Koebergs foundations shall yet rumble
Ruth lives her name in struggle
since the arena dance beat is on
and the immortal communion is held
in the ceremony of grief for her.
(Flames of Fury, Cosaw Publishers).

Ruth First is celebrated as a heroine in South Africa by both black and white activists. In fact, there are many children in the country named Ruth First.

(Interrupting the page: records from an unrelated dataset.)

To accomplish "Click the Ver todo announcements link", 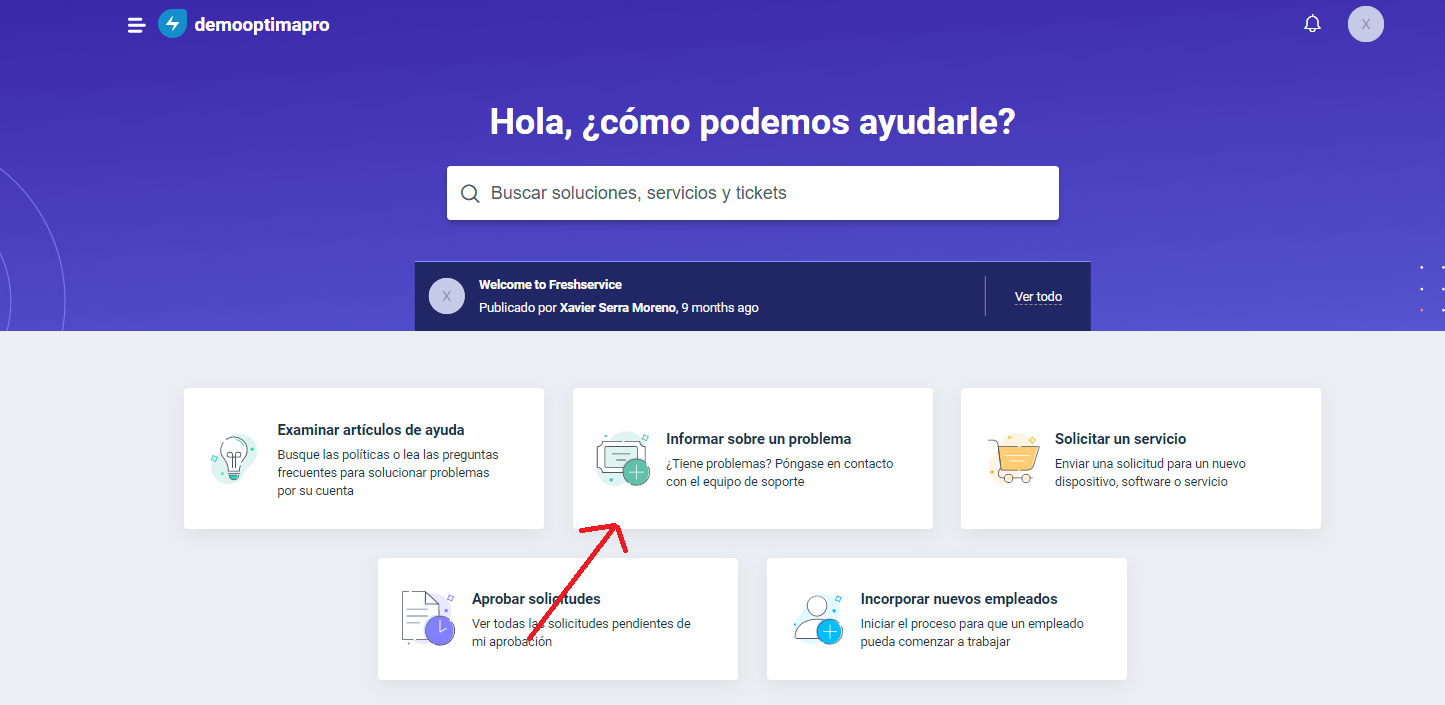I will [x=1038, y=297].
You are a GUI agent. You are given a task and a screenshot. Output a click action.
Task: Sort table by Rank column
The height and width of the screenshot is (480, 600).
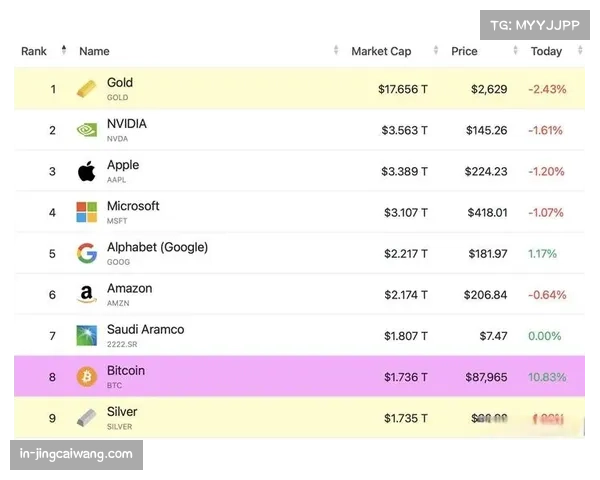(x=35, y=51)
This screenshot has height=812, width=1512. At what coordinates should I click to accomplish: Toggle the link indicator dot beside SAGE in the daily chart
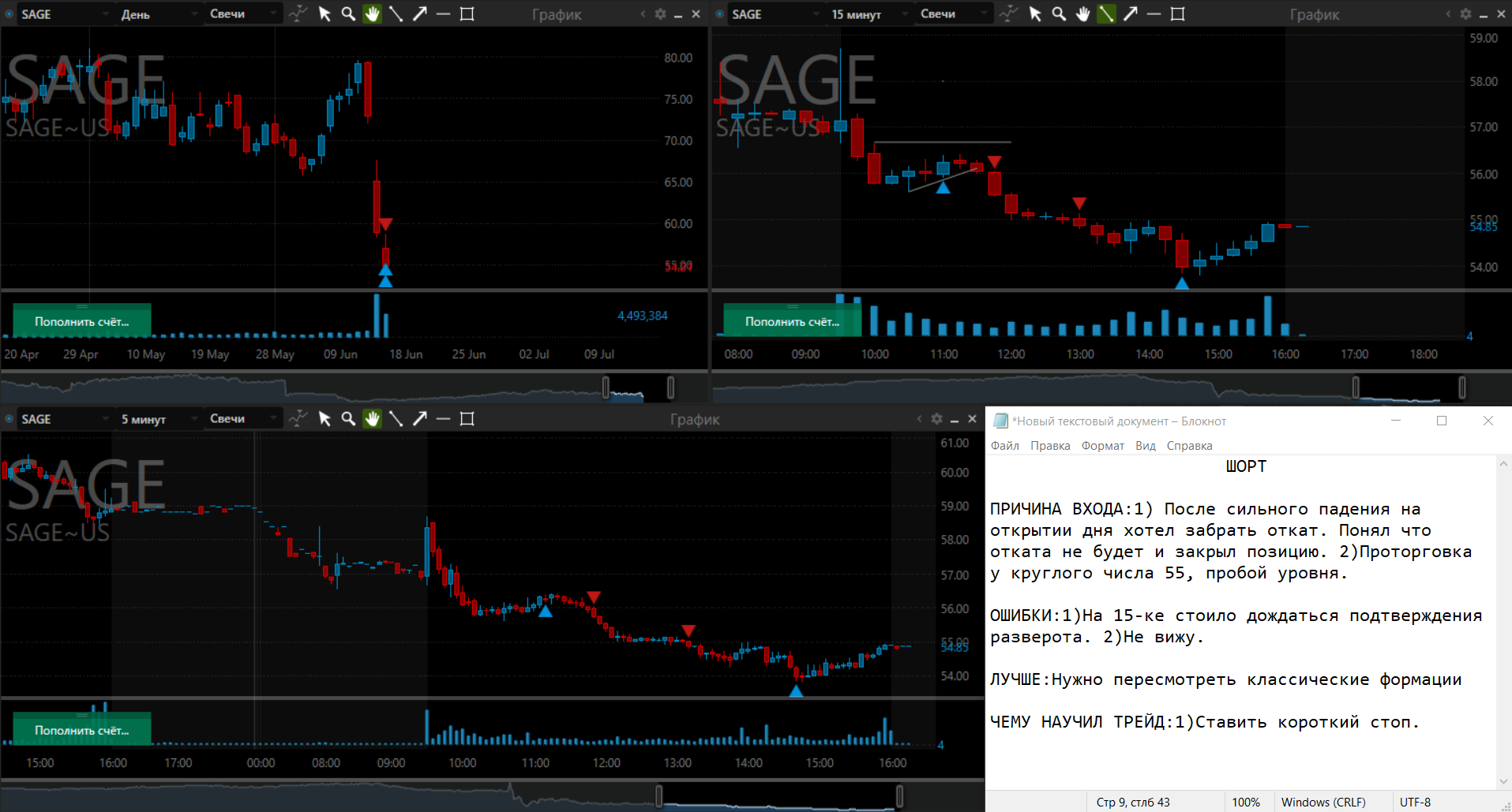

The present period, after the euphoria and honeymoon of Uhuru, is one of sober analysis of reality. Once the nation was quite prepared to grant the government the benefit of the doubt, where some mistakes were made, today people insist that this can no longer be the case. People take serious umbrage where issues of service delivery are concerned. Strikes are again a regular sight on the streets of the country. Politicians have a very hard time sustaining their credibility, especially now, three years after the death of President Nelson Mandela. The literature of the time once again bears testimony to this fact. Vangi Gantsho is a young poet whose work has woken all of us from our complacency. She uses language that is stripped of the trappings of political correctness, and plainly communicates her anger and disappointment with the Democratic government:
I Expect More From You
Because my father fought
for you
Instead of spending time with us
he lay on cement floors
behind bars
behind dustbins
under beds
in wardrobes
for you
He forced my mother up and down
from prisons to hospitals to prisons
baby on back
searching for him
because of you
For you
my mother nursed, sold, sewed
worked hard
when he couldn’t work for us
because he worked for you
I expect more from you.
Poetry in South Africa, currently or back in history, has always been created from a range of social and political issues. in fact, South African literature is a good barometer of the social and political health of the nation. Poetry in particular, is more vibrant with social and political issues as compared to other genres. Thus, many young poets, choose poetry to express their views on contemporary South Africa.
·       Walter Kefuoe Chakela is a practicing playwright, poet, theatre director and television producer. He is also President of the National Writers Association of South Africa. His footprint in literature and cultural exchanges extends continentally in Africa, Europe, America and Japan. He has over the years, contributed towards understanding the African aesthetics, and made every effort to draw attention to it, both on the continent and internationally. His poems were featured in the Re-Markings’ Special Number November 2017, A World Assembly of Poets.